ANC veterans want a separate national consultative conference to be held in March, instead of in June as part of the party's policy conference.
The more than 100 veterans are expected to push for this when they meet with ANC secretary general Gwede Mantashe and his deputy, Jessie Duarte, on Monday.
The veterans held talks to discuss the outcome of the ANC's national executive committee meeting held last weekend. The NEC resolved to set aside two days of the policy conference to look at "organisational renewal".
The veterans, however, have argued that this will not address key concerns contained in a lengthy document released publicly last month. They believe that a separate consultative conference is the only way for the party to reflect on its problems.
The veterans argue that the organisation's claim that it can't afford to hold a consultative conference is moot and have offered to help the ANC find the money to pay for a separate and "substantive" nationwide engagement, which they have offered to facilitate.
Some of the 101 stalwarts who signed the document were worried that the ANC's stance was aimed at "frustrating", "silencing" and "co-opting" them by giving the impression that their concerns were being taken seriously.
Instead, the veterans want to be custodians of a fair and transparent process that sets the ANC back on track, and elect a leadership that is beyond reproach, at its elective conference in December next year.
News24 has been told that among the veterans' plans was a nationwide "listening" tour, similar to the compilation of citizens' hopes in the run-up to the drafting of the Constitution.
They believed this would enable the ANC's leadership to hear out people who had consistently voted for the party, but who were not necessarily members, a veteran told News24.
During their meeting last week, the days around Human Rights Day in March next year, were identified as a potential deadline for the consultative conference. There were concerns that slates for next year's national conference would be entrenched if the party delayed the assessment of its trajectory to June.
The group of veterans identified slates and vote-buying to support some leaders at elective conferences as some of the problems facing the party.

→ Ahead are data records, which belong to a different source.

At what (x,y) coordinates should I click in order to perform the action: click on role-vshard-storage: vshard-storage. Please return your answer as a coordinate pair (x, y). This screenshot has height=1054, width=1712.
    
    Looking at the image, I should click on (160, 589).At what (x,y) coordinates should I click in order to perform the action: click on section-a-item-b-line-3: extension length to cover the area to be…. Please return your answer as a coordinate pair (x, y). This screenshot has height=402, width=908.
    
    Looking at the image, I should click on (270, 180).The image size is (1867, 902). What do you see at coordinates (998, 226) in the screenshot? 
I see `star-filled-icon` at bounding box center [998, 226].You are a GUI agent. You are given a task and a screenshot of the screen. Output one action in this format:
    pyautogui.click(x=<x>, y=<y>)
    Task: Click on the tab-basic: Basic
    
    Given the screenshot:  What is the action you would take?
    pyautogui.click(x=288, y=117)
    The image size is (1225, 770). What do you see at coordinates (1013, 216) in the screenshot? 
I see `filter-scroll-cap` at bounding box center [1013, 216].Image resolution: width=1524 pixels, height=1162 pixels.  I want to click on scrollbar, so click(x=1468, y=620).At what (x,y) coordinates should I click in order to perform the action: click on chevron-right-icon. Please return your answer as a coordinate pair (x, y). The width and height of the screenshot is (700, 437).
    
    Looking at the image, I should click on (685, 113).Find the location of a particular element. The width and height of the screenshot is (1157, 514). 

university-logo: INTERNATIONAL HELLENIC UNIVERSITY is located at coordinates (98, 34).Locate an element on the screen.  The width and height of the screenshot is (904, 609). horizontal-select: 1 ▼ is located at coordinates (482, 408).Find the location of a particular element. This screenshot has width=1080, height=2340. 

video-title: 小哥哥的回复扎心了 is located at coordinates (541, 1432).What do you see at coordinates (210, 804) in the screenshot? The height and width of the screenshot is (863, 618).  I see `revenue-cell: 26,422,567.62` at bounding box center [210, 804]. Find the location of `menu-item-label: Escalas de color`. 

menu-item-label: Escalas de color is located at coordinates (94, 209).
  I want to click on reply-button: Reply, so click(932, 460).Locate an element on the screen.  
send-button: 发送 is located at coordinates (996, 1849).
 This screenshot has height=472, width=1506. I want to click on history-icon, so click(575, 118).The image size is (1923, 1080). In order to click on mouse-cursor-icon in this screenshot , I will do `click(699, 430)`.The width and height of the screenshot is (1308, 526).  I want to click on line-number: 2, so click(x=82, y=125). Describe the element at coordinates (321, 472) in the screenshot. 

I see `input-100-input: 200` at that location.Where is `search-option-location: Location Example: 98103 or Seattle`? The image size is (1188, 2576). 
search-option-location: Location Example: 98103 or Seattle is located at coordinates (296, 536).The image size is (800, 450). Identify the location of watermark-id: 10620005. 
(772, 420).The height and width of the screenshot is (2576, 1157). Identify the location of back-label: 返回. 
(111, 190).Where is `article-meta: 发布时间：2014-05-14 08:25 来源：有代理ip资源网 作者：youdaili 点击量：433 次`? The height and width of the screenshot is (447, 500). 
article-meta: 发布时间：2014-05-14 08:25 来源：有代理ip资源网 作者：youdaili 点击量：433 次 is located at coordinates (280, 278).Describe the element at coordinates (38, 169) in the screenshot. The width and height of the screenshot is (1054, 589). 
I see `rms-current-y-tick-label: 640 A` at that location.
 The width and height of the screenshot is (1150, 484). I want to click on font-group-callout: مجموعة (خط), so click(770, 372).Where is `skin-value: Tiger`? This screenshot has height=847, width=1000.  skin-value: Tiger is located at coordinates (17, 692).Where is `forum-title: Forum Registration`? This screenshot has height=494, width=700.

By organising and facilitating a conference focused only on the current state of the ANC, the stalwarts hope to stem the party's loss of support at the polls. There are growing fears that this decline will worsen during the 2019 general and provincial elections should it not take firm and urgent action.
The party is expected to hold a fierce leadership contest next year. It has begun in earnest already.
Cosatu and several of its affiliates have endorsed ANC deputy president Cyril Ramaphosa to lead the party, while the so-called "premier league" has indicated it wants a woman president.